Mongoose middleware (pre and post hooks) explained
document middleware, query middleware, pre save hook, post save hook, pre find hook, this context, next() function, error handling in hooks
Document middleware hooks
Mongoose middleware lets you run code before (pre) or after (post) specific operations on a model. Document middleware hooks receive the document as this. Query middleware hooks receive the query object as this. Common uses: hashing passwords before save, writing audit logs after delete, and auto-filtering soft-deleted documents from all find queries.
const bcrypt = require('bcrypt')
// pre('save') — triggered before every .save() call
userSchema.pre('save', async function (next) {
// 'this' is the document being saved
if (!this.isModified('password')) return next() // skip if unchanged
this.password = await bcrypt.hash(this.password, 12)
next()
})
// post('save') — triggered after successful save
userSchema.post('save', function (doc, next) {
console.log(`User ${doc._id} saved successfully`)
next()
})
// Query middleware — intercepts all find-family operations
// /^find/ matches: find, findOne, findById, findOneAndUpdate, etc.
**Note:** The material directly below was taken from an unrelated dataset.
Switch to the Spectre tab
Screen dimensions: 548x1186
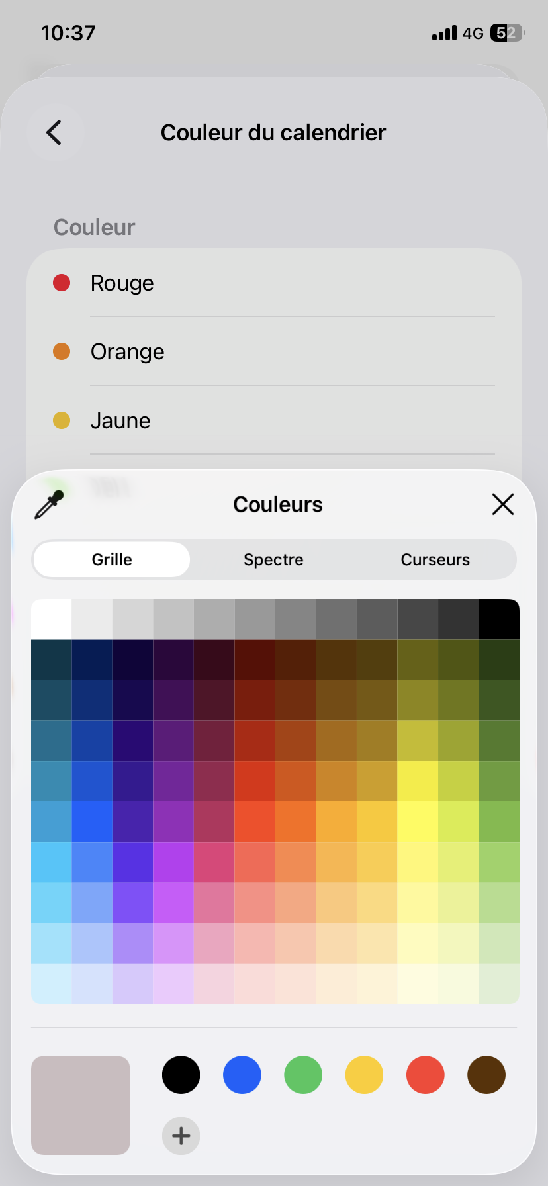pos(273,559)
userSchema.pre(/^find/, function (next) {
// 'this' is the Query object — chain filter conditions here
this.find({ isDeleted: { $ne: true } })
next()
})Aborting an operation with an error
userSchema.pre('save', function (next) {
if (this.age < 0) return next(new Error('Age cannot be negative'))
next()
// This error rejects the save() promise in the calling code
})An important distinction: document middleware like pre('save') does not fire for operations like updateOne or updateMany called directly on the model — those bypass document middleware entirely. If you need hooks on update operations, use query middleware (pre('updateOne')) or switch to findById followed by document.save() which does trigger document hooks.